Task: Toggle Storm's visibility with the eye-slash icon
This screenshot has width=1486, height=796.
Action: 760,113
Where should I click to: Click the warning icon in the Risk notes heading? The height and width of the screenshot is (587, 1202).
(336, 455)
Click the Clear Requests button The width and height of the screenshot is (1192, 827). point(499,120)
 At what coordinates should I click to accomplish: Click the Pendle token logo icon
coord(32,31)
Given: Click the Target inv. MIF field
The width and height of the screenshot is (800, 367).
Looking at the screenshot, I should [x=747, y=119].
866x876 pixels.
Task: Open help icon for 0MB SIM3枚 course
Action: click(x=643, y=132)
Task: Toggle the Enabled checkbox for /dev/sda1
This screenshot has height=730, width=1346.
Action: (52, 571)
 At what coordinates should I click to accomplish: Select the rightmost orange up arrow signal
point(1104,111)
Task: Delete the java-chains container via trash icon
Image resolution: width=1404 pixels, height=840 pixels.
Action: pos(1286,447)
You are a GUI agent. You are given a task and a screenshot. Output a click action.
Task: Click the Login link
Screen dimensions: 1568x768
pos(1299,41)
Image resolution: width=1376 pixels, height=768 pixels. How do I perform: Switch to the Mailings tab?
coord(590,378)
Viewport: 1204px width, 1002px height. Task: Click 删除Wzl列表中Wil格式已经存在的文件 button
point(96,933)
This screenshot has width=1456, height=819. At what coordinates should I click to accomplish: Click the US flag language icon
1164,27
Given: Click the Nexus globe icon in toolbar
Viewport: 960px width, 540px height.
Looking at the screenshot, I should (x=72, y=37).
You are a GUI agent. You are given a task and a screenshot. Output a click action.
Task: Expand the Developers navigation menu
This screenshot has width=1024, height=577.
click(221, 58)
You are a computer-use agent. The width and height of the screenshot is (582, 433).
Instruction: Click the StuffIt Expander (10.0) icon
· · · · ·
WHAT IS NEEDED
Copy out, word for word, everything from the line containing "This screenshot has width=1456, height=819." down to the end of the records.

EXERCISE SOLUTION
This screenshot has width=1456, height=819. At what coordinates should I click to accomplish: Click the US flag language icon
1164,27
Given: Click the Nexus globe icon in toolbar
Viewport: 960px width, 540px height.
Looking at the screenshot, I should (x=72, y=37).
You are a GUI agent. You are given a task and a screenshot. Output a click action.
Task: Expand the Developers navigation menu
This screenshot has width=1024, height=577.
click(221, 58)
You are a computer-use agent. The width and height of the screenshot is (582, 433).
Instruction: Click the StuffIt Expander (10.0) icon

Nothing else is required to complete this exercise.